:: Data to process ::

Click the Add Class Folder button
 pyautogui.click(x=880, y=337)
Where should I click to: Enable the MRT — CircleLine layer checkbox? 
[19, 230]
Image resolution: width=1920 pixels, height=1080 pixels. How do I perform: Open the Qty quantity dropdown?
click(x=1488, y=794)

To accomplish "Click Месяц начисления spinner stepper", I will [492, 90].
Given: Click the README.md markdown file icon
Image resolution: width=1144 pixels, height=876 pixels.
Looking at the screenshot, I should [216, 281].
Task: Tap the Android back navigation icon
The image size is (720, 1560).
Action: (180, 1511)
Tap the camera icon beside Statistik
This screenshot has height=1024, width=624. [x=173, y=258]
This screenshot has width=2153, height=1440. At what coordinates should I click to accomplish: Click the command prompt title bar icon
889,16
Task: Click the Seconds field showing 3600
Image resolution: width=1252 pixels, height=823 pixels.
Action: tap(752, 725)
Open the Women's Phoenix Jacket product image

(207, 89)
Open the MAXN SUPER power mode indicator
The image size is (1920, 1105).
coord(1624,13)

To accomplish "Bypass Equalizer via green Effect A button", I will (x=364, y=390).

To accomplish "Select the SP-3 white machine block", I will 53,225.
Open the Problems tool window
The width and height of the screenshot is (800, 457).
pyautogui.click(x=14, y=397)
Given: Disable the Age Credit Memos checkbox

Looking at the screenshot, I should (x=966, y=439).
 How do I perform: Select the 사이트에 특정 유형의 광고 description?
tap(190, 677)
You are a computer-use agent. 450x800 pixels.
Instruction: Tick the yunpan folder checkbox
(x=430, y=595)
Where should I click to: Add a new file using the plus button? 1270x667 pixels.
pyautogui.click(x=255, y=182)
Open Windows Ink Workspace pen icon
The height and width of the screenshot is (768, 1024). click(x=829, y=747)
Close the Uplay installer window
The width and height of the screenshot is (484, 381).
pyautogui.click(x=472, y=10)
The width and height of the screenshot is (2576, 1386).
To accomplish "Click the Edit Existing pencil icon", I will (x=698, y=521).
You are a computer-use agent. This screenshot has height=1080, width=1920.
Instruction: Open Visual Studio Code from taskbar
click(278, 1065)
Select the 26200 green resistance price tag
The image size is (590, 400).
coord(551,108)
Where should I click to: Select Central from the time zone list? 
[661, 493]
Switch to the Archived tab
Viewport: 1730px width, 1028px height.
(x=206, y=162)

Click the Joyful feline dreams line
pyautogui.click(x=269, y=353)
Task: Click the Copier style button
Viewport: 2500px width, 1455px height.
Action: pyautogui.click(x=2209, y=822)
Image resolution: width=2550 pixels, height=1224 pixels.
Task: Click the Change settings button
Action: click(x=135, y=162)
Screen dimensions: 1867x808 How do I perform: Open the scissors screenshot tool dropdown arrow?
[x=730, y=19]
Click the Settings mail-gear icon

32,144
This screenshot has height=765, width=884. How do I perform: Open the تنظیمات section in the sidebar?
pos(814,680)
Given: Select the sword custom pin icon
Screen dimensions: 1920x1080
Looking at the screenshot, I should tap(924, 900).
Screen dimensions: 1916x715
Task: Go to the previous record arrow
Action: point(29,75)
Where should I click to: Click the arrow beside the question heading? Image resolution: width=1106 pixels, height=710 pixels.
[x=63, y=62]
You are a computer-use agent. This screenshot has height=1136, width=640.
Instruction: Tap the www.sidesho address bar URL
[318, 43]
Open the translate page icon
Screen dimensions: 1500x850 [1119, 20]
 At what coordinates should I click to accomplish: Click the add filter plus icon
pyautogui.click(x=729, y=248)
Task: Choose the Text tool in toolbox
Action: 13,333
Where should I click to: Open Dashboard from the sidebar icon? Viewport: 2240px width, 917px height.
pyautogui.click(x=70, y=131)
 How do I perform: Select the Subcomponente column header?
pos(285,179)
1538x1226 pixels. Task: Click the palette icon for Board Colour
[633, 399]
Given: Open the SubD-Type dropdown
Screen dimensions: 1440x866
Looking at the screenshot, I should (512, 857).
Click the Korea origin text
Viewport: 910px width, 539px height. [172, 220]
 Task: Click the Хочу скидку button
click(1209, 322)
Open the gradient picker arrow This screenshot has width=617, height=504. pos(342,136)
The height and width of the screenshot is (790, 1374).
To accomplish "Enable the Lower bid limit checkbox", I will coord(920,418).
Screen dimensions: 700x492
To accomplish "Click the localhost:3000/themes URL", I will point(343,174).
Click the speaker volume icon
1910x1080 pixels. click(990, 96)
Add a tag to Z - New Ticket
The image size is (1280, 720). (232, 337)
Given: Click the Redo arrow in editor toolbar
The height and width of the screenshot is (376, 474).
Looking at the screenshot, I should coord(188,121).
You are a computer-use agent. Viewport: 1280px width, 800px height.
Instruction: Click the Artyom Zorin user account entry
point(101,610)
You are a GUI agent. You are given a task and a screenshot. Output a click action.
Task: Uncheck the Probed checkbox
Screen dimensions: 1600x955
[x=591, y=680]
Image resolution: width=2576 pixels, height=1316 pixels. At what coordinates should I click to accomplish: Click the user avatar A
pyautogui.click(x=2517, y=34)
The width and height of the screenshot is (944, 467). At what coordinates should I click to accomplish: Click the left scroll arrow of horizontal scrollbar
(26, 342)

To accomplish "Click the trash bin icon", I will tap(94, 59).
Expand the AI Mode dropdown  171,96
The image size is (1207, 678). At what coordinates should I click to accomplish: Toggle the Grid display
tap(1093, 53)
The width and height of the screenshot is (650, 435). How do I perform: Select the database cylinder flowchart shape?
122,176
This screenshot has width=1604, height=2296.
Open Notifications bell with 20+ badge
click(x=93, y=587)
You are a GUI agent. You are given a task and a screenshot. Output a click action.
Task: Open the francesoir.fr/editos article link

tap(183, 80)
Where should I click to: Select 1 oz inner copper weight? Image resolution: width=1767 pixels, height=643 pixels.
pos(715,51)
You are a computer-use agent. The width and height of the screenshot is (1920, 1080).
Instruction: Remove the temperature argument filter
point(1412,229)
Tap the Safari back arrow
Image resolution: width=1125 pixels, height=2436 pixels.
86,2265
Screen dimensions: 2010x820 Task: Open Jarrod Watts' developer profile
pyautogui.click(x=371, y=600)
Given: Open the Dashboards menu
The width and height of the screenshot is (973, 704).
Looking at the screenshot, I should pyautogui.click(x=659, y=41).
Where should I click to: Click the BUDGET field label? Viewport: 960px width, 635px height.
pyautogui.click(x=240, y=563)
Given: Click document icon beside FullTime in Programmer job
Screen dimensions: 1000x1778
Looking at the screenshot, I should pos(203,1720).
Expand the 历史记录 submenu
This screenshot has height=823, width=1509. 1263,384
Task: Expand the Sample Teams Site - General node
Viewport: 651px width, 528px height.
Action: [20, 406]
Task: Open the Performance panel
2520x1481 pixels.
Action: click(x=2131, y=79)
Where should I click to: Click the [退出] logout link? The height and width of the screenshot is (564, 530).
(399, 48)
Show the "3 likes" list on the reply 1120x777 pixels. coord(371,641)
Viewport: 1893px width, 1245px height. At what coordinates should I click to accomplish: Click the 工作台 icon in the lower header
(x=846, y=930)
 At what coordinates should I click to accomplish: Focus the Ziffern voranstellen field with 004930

:::

● Work to be completed
Please retype the whole listing above line for line, keeping every character unchanged.

● Task answer
Click the Add Class Folder button
 pyautogui.click(x=880, y=337)
Where should I click to: Enable the MRT — CircleLine layer checkbox? 
[19, 230]
Image resolution: width=1920 pixels, height=1080 pixels. How do I perform: Open the Qty quantity dropdown?
click(x=1488, y=794)

To accomplish "Click Месяц начисления spinner stepper", I will [492, 90].
Given: Click the README.md markdown file icon
Image resolution: width=1144 pixels, height=876 pixels.
Looking at the screenshot, I should [216, 281].
Task: Tap the Android back navigation icon
The image size is (720, 1560).
Action: (180, 1511)
Tap the camera icon beside Statistik
This screenshot has height=1024, width=624. [x=173, y=258]
This screenshot has width=2153, height=1440. At what coordinates should I click to accomplish: Click the command prompt title bar icon
889,16
Task: Click the Seconds field showing 3600
Image resolution: width=1252 pixels, height=823 pixels.
Action: tap(752, 725)
Open the Women's Phoenix Jacket product image

(207, 89)
Open the MAXN SUPER power mode indicator
The image size is (1920, 1105).
coord(1624,13)

To accomplish "Bypass Equalizer via green Effect A button", I will (x=364, y=390).

To accomplish "Select the SP-3 white machine block", I will 53,225.
Open the Problems tool window
The width and height of the screenshot is (800, 457).
pyautogui.click(x=14, y=397)
Given: Disable the Age Credit Memos checkbox

Looking at the screenshot, I should (x=966, y=439).
 How do I perform: Select the 사이트에 특정 유형의 광고 description?
tap(190, 677)
You are a computer-use agent. 450x800 pixels.
Instruction: Tick the yunpan folder checkbox
(x=430, y=595)
Where should I click to: Add a new file using the plus button? 1270x667 pixels.
pyautogui.click(x=255, y=182)
Open Windows Ink Workspace pen icon
The height and width of the screenshot is (768, 1024). click(x=829, y=747)
Close the Uplay installer window
The width and height of the screenshot is (484, 381).
pyautogui.click(x=472, y=10)
The width and height of the screenshot is (2576, 1386).
To accomplish "Click the Edit Existing pencil icon", I will (x=698, y=521).
You are a computer-use agent. This screenshot has height=1080, width=1920.
Instruction: Open Visual Studio Code from taskbar
click(278, 1065)
Select the 26200 green resistance price tag
The image size is (590, 400).
coord(551,108)
Where should I click to: Select Central from the time zone list? 
[661, 493]
Switch to the Archived tab
Viewport: 1730px width, 1028px height.
(x=206, y=162)

Click the Joyful feline dreams line
pyautogui.click(x=269, y=353)
Task: Click the Copier style button
Viewport: 2500px width, 1455px height.
Action: pyautogui.click(x=2209, y=822)
Image resolution: width=2550 pixels, height=1224 pixels.
Task: Click the Change settings button
Action: click(x=135, y=162)
Screen dimensions: 1867x808 How do I perform: Open the scissors screenshot tool dropdown arrow?
[x=730, y=19]
Click the Settings mail-gear icon

32,144
This screenshot has height=765, width=884. How do I perform: Open the تنظیمات section in the sidebar?
pos(814,680)
Given: Select the sword custom pin icon
Screen dimensions: 1920x1080
Looking at the screenshot, I should tap(924, 900).
Screen dimensions: 1916x715
Task: Go to the previous record arrow
Action: point(29,75)
Where should I click to: Click the arrow beside the question heading? Image resolution: width=1106 pixels, height=710 pixels.
[x=63, y=62]
You are a computer-use agent. This screenshot has height=1136, width=640.
Instruction: Tap the www.sidesho address bar URL
[318, 43]
Open the translate page icon
Screen dimensions: 1500x850 [1119, 20]
 At what coordinates should I click to accomplish: Click the add filter plus icon
pyautogui.click(x=729, y=248)
Task: Choose the Text tool in toolbox
Action: 13,333
Where should I click to: Open Dashboard from the sidebar icon? Viewport: 2240px width, 917px height.
pyautogui.click(x=70, y=131)
 How do I perform: Select the Subcomponente column header?
pos(285,179)
1538x1226 pixels. Task: Click the palette icon for Board Colour
[633, 399]
Given: Open the SubD-Type dropdown
Screen dimensions: 1440x866
Looking at the screenshot, I should (512, 857).
Click the Korea origin text
Viewport: 910px width, 539px height. [172, 220]
 Task: Click the Хочу скидку button
click(1209, 322)
Open the gradient picker arrow This screenshot has width=617, height=504. pos(342,136)
The height and width of the screenshot is (790, 1374).
To accomplish "Enable the Lower bid limit checkbox", I will coord(920,418).
Screen dimensions: 700x492
To accomplish "Click the localhost:3000/themes URL", I will point(343,174).
Click the speaker volume icon
1910x1080 pixels. click(990, 96)
Add a tag to Z - New Ticket
The image size is (1280, 720). (232, 337)
Given: Click the Redo arrow in editor toolbar
The height and width of the screenshot is (376, 474).
Looking at the screenshot, I should coord(188,121).
You are a computer-use agent. Viewport: 1280px width, 800px height.
Instruction: Click the Artyom Zorin user account entry
point(101,610)
You are a GUI agent. You are given a task and a screenshot. Output a click action.
Task: Uncheck the Probed checkbox
Screen dimensions: 1600x955
[x=591, y=680]
Image resolution: width=2576 pixels, height=1316 pixels. At what coordinates should I click to accomplish: Click the user avatar A
pyautogui.click(x=2517, y=34)
The width and height of the screenshot is (944, 467). At what coordinates should I click to accomplish: Click the left scroll arrow of horizontal scrollbar
(26, 342)

To accomplish "Click the trash bin icon", I will tap(94, 59).
Expand the AI Mode dropdown  171,96
The image size is (1207, 678). At what coordinates should I click to accomplish: Toggle the Grid display
tap(1093, 53)
The width and height of the screenshot is (650, 435). How do I perform: Select the database cylinder flowchart shape?
122,176
This screenshot has width=1604, height=2296.
Open Notifications bell with 20+ badge
click(x=93, y=587)
You are a GUI agent. You are given a task and a screenshot. Output a click action.
Task: Open the francesoir.fr/editos article link

tap(183, 80)
Where should I click to: Select 1 oz inner copper weight? Image resolution: width=1767 pixels, height=643 pixels.
pos(715,51)
You are a computer-use agent. The width and height of the screenshot is (1920, 1080).
Instruction: Remove the temperature argument filter
point(1412,229)
Tap the Safari back arrow
Image resolution: width=1125 pixels, height=2436 pixels.
86,2265
Screen dimensions: 2010x820 Task: Open Jarrod Watts' developer profile
pyautogui.click(x=371, y=600)
Given: Open the Dashboards menu
The width and height of the screenshot is (973, 704).
Looking at the screenshot, I should pyautogui.click(x=659, y=41).
Where should I click to: Click the BUDGET field label? Viewport: 960px width, 635px height.
pyautogui.click(x=240, y=563)
Given: Click document icon beside FullTime in Programmer job
Screen dimensions: 1000x1778
Looking at the screenshot, I should pos(203,1720).
Expand the 历史记录 submenu
This screenshot has height=823, width=1509. 1263,384
Task: Expand the Sample Teams Site - General node
Viewport: 651px width, 528px height.
Action: [20, 406]
Task: Open the Performance panel
2520x1481 pixels.
Action: click(x=2131, y=79)
Where should I click to: Click the [退出] logout link? The height and width of the screenshot is (564, 530).
(399, 48)
Show the "3 likes" list on the reply 1120x777 pixels. coord(371,641)
Viewport: 1893px width, 1245px height. At what coordinates should I click to accomplish: Click the 工作台 icon in the lower header
(x=846, y=930)
 At what coordinates should I click to accomplish: Focus the Ziffern voranstellen field with 004930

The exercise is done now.